The leaching process in at least one leaching tank 1 a/1 b, preferably both, is established at a temperature in the interval 65-105 9 C, preferably around 80 9 C with a slurried electrostatic precipitator ash having a dry substance level in the interval 15-40% by weight being obtained. The leaching process in at least one leaching tank 1 a/1 b is preferably also established such that the slurried electrostatic precipitator ash passing through, and being treated in, the leaching tank in at least two agitation zones, in which agitation zones the slurried electrostatic precipitator ash undergoes repeated gentle agitation in the leaching tank. Test example
By means of the 2 stage process according to the invention, major improvements in recycling useful process chemicals Na and SO 4 to the pulping process while bleeding out chloride and potassium from the electrostatic precipitator ash. One case study was based on an electrostatic precipitator ash having the following composition;
Component % by weight
Cl 8.1
K 4.0
Na 30.4
SO 4 57.0
CO 3 0.5
success has been achieved in improving recovery of the Na and SO 4 content from 75-80% using the 1 stage process to over 90% using the two stage process. The losses of Na and SO 4 in this example have thus been reduced from 25-30% down to 5-10%.

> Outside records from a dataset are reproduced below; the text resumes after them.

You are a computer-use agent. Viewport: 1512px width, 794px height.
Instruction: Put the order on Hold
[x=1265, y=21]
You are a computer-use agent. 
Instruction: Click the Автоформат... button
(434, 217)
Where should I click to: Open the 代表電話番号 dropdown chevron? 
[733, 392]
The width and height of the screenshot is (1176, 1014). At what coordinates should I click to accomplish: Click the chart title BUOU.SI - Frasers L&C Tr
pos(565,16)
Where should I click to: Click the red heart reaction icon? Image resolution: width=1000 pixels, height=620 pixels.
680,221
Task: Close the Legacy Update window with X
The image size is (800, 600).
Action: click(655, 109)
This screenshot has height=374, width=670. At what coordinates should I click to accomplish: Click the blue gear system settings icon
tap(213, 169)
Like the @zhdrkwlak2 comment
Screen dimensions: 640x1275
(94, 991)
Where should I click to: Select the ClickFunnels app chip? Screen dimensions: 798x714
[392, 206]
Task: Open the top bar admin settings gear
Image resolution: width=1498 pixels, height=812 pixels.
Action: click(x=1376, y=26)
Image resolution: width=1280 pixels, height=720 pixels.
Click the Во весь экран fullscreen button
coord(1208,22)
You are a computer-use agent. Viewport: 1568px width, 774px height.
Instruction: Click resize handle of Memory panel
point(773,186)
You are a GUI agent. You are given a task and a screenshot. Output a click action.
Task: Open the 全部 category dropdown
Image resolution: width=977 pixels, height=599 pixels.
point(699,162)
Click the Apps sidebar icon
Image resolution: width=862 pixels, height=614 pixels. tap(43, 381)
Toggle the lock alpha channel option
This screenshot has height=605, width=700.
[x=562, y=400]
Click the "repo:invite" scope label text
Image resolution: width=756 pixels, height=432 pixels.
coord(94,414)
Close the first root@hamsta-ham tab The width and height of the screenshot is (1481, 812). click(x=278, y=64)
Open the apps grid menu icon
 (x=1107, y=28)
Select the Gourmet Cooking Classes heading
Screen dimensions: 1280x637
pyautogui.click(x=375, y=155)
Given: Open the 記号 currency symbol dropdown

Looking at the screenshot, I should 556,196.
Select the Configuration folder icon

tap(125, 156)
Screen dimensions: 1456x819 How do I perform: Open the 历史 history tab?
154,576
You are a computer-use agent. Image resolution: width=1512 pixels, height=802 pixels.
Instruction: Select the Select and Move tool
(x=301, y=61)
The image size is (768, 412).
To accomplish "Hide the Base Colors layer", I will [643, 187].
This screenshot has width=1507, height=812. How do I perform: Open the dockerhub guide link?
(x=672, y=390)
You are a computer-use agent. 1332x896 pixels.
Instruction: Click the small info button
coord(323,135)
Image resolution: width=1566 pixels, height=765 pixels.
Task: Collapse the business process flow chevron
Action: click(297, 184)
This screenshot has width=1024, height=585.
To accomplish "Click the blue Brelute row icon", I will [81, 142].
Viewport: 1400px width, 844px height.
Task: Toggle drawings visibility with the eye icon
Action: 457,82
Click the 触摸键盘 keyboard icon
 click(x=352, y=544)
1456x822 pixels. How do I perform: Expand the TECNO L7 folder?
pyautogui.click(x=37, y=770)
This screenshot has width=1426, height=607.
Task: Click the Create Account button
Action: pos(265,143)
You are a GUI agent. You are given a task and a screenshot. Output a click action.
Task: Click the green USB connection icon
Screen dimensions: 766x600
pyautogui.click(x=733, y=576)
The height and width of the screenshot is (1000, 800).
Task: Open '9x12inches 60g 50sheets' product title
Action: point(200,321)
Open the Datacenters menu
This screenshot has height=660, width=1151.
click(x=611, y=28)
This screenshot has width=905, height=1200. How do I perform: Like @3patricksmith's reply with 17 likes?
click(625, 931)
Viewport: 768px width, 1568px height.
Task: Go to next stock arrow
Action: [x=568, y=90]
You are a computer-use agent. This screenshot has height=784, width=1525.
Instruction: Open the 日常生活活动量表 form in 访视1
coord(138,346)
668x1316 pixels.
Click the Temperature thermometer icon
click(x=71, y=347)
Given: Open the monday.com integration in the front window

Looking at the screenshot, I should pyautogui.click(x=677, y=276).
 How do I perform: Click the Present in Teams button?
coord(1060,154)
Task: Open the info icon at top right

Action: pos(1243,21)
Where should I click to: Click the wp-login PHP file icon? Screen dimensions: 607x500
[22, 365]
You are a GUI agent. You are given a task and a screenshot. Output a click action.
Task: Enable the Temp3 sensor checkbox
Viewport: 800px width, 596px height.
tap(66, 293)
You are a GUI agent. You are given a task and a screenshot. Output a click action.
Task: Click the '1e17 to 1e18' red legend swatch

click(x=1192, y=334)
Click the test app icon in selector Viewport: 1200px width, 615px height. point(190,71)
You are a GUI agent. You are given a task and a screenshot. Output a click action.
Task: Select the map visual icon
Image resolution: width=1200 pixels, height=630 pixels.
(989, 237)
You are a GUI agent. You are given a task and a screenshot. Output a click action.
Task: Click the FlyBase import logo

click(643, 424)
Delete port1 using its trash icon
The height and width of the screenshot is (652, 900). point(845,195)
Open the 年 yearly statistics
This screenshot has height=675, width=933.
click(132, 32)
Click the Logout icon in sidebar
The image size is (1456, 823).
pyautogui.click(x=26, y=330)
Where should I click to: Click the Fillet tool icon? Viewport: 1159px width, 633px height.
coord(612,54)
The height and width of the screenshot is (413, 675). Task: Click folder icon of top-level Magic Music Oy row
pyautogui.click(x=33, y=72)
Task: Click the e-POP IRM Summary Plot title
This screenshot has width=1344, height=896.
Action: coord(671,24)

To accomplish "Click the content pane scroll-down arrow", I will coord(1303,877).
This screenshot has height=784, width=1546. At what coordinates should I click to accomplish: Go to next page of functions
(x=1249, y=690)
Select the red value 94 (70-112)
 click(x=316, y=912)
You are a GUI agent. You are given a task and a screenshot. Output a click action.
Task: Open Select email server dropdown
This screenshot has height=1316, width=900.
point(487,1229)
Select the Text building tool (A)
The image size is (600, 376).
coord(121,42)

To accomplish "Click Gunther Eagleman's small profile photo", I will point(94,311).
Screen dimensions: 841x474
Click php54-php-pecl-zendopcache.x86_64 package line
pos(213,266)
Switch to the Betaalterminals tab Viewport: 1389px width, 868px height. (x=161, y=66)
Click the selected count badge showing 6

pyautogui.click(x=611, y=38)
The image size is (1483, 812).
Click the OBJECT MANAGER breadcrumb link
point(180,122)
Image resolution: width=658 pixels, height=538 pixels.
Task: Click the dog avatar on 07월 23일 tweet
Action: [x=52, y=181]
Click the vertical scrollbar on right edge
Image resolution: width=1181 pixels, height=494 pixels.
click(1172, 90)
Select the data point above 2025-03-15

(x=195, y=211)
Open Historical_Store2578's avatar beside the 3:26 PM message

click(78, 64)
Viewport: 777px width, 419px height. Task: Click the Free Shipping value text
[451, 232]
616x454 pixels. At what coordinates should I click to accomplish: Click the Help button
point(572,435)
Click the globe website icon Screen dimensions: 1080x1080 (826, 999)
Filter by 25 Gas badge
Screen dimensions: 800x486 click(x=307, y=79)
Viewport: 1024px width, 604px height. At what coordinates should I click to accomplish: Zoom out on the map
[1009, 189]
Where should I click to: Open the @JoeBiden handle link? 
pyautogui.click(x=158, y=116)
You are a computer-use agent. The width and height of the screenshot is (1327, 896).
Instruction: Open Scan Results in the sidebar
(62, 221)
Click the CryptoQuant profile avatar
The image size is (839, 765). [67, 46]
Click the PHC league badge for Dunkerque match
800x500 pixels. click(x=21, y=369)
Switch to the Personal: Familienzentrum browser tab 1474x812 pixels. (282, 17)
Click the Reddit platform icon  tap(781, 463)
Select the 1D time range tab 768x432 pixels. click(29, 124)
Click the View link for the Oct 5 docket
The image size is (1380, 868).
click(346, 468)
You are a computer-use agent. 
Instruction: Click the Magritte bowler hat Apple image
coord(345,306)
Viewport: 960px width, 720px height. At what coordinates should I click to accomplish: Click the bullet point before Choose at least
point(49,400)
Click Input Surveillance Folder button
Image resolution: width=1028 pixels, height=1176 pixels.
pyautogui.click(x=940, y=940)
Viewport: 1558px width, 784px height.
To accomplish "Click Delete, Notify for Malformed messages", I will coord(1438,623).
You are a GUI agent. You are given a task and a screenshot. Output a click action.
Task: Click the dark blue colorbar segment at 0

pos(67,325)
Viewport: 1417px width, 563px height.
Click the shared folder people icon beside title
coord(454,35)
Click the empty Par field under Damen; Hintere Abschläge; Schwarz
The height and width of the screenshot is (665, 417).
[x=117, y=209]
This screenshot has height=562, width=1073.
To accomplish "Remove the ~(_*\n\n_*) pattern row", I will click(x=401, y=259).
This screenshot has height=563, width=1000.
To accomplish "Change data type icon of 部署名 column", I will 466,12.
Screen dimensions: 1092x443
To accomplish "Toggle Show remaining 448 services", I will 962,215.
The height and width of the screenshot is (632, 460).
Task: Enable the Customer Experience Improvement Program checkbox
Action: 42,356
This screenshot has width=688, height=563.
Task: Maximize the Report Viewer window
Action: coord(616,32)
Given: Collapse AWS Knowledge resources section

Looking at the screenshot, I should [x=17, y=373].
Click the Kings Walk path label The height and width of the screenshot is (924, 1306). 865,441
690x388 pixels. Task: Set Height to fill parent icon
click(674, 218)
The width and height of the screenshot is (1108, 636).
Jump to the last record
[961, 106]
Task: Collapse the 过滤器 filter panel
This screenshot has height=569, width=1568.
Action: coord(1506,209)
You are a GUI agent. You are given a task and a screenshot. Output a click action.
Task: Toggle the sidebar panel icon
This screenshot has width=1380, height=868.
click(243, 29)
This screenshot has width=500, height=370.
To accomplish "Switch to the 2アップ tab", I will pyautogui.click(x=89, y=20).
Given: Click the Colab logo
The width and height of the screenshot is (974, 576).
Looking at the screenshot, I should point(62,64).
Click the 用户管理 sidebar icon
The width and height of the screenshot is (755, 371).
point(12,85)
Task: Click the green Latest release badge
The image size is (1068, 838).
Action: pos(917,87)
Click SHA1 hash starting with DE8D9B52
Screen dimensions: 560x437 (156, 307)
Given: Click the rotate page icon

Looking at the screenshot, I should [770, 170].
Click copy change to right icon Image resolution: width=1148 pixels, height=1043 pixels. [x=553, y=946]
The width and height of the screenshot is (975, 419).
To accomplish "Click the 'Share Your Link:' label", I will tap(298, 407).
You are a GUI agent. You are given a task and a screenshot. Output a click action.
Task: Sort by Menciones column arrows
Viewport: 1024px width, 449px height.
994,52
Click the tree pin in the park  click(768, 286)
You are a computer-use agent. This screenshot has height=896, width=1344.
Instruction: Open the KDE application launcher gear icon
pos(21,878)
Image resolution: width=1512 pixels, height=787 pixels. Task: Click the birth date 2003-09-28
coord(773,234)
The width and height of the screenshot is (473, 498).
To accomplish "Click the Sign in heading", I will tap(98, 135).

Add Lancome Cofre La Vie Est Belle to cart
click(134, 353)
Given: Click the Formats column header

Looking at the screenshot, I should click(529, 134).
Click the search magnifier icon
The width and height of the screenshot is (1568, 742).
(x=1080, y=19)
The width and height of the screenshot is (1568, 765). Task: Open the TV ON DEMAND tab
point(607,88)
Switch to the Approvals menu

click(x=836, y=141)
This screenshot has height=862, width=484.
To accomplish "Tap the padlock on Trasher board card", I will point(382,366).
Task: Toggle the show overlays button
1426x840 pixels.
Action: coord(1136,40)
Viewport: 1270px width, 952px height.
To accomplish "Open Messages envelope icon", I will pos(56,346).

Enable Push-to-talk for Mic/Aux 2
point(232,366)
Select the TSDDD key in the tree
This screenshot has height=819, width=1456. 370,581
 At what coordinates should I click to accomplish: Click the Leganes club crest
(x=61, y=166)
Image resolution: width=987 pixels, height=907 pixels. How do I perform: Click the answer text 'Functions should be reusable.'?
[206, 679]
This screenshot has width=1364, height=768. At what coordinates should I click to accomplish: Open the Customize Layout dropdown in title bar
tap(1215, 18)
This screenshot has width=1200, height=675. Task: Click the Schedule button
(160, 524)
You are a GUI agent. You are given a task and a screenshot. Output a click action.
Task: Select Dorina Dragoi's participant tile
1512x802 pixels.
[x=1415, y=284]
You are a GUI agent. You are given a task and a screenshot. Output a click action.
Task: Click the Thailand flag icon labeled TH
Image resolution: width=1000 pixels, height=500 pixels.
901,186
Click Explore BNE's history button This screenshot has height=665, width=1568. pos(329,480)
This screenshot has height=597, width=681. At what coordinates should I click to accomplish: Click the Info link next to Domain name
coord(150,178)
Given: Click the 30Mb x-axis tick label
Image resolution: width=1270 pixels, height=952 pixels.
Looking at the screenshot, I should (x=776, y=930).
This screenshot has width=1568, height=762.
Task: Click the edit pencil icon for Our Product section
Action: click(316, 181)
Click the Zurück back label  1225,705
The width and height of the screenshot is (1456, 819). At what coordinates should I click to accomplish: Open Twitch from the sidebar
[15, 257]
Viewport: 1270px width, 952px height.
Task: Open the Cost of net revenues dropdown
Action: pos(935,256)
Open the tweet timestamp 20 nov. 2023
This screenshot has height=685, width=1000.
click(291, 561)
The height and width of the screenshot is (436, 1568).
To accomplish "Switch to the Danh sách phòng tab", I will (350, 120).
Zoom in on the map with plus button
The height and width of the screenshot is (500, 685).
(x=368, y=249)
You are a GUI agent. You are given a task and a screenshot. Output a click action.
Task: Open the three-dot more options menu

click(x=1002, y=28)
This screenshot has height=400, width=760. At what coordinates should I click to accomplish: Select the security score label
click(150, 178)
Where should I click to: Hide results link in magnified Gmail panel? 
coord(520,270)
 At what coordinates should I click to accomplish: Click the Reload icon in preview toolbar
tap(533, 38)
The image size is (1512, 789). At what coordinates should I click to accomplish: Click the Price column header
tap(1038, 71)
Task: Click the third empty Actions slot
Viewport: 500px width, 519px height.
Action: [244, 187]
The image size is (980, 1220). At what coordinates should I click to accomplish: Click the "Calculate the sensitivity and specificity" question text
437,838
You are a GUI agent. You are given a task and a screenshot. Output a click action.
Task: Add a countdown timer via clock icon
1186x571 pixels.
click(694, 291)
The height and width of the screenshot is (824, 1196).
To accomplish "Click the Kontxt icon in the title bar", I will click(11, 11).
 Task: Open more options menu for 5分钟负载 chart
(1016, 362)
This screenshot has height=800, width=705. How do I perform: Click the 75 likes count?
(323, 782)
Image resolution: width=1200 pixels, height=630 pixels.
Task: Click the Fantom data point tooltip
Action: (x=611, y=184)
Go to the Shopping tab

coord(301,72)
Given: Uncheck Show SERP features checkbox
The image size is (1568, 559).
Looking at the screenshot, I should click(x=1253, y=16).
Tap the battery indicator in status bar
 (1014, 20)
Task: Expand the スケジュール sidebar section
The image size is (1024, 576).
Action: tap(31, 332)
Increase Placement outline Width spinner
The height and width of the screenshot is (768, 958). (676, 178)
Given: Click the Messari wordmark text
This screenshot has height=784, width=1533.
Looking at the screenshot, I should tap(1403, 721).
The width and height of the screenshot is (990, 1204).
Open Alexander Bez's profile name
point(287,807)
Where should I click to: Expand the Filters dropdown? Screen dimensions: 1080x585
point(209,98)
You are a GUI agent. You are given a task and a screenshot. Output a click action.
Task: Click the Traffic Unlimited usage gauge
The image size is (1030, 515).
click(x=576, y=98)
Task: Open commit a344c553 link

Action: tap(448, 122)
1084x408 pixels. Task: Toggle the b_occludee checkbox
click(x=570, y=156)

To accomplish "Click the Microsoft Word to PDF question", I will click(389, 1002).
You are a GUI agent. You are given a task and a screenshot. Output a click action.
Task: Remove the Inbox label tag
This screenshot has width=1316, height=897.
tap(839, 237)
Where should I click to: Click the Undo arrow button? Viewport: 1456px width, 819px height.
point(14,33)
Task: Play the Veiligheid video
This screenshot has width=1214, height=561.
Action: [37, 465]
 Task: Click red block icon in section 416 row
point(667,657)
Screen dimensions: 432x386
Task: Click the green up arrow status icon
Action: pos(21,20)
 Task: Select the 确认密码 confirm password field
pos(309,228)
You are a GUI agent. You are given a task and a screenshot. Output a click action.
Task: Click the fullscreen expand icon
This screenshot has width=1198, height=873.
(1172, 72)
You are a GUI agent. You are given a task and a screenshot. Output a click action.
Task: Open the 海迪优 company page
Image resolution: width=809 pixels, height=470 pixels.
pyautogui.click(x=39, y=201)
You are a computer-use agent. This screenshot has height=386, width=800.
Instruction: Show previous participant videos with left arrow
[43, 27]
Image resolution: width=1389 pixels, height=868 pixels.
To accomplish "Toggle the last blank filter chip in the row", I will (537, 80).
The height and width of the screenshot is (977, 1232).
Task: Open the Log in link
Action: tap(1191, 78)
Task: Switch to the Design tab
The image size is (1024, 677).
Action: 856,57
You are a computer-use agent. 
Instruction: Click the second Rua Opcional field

The chlorides and potassium are bled out via the liquid fraction from the first centrifugal separation stage, with at least 0.5-2.0 ton of liquid fraction per ton of electrostatic precipitator ash being forwarded to effluent or further working-up. By means of the 2-stage process, it was found possible to separate over 85% of its chloride and potassium content from the electrostatic precipitator ash.